A misunderstanding between traders in Muhanga district, southern province may point to dubious ways of tax evasion.
Last week, hundreds of retailers in Muhanga district volunteered to Rwanda revenue Authority (RRA) and revealed information on how traders evade taxes.
The traders were in a consultative meeting with Richard Tusabe the Commissioner General of Rwanda Revenue Authority.
They said, the wholesale traders bring forged invoices while shipping goods from Dubai and other foreign markets, which affects tax collections back home.
“It all starts with wholesalers in Kigali; we purchase goods from them and they give us invoices that do not fit what we have paid,” complained Fidele Mupagasi, a retailer from Muhanga district.
“When you try to ask, they say; either you take it or leave our goods. Most of the time you are forced to take it to save your time,” he said.
According to Mupagasi such invoices do not include the real value of the purchased goods; “Traders do it intentionally to give an impression that they have a small turnover.”
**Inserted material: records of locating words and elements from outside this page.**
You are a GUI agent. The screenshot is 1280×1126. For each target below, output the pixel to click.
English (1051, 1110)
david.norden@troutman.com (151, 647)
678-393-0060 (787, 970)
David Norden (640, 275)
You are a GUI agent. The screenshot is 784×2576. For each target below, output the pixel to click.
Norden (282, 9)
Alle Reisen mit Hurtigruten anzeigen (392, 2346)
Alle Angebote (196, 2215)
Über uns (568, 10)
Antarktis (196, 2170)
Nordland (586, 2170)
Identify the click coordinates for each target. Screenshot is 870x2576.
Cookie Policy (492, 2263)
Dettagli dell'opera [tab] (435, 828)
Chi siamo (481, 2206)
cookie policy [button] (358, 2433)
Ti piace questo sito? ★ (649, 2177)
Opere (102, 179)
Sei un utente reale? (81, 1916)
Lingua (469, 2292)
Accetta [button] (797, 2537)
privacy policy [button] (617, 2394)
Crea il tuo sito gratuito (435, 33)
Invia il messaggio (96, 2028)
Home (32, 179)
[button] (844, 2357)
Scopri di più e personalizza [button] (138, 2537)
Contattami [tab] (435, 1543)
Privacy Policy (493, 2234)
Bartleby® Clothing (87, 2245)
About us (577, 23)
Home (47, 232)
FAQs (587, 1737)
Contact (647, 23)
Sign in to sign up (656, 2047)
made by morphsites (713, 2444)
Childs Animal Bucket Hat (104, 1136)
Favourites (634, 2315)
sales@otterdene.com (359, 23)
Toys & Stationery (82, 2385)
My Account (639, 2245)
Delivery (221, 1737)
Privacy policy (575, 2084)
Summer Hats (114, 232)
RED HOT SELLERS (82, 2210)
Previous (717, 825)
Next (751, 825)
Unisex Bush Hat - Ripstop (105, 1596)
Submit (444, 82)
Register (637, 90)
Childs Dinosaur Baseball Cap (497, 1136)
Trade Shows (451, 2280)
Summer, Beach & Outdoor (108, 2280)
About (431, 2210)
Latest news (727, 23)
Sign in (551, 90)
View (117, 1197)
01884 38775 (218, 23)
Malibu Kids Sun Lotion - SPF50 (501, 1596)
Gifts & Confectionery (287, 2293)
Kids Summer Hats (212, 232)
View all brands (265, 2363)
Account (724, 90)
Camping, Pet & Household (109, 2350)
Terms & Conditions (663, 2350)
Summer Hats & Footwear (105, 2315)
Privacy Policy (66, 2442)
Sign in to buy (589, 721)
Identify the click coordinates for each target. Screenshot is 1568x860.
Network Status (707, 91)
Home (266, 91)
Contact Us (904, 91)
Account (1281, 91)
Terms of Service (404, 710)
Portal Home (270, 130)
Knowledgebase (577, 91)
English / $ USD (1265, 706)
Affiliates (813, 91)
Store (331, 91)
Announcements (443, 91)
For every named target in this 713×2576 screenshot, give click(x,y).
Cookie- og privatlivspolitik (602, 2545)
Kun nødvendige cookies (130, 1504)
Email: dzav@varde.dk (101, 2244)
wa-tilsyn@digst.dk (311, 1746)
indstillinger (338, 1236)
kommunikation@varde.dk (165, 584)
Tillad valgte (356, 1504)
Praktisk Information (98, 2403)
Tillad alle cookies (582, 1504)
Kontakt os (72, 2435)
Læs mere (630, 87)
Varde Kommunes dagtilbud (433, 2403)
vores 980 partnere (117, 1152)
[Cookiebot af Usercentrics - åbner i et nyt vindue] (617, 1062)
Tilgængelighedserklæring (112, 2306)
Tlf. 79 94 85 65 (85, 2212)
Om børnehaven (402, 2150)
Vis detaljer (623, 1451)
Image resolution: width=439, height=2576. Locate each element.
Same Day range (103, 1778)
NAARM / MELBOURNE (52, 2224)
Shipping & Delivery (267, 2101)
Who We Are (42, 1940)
The Commissioner General said, “Tax defaulting starts at the customs with big dealers and this affects their transactions with semi retailers as well. We are going to increase vigilance on the importers’ transactions.”
Jean Bosco Kashugera, the owner of City Valley, a hotel in Nyabugogo said, “I can’t evade taxes myself; I would even report anyone if I learnt of their intentions.”
A Kigali based wholesaler who had preferred anonymity told KT Press said there is nowhere this defaulting can take place in front of custom officers. “If semi retailers and retailers are caught red-handed, they should assume their responsibility instead of blaming it on us.”
When Tusabe announced the taxes collected in the second half of 2015, he said there was a new trend of experts on tax evasion. “There are some accountants who seek the honest tax payers and show them a formula on how they can evade taxes.”
The tax body RRA, collected Rwf 470.6 billion against the targeted Rwf 460.3 billion in the second half of 2015. This includes Rwf 455 billion of tax revenues and Rwf 7.1 billion in non-tax revenues.
Between May and August 2015 alone, over Rwf380million was recovered by the Rwanda National Police Revenue Protection Unit.
RRA indicates that paying tax is yet to become a culture which results into defaulting. Traders include taxes among losses, even in the case of Value Added Taxes (VAT), which is paid by the last consumer.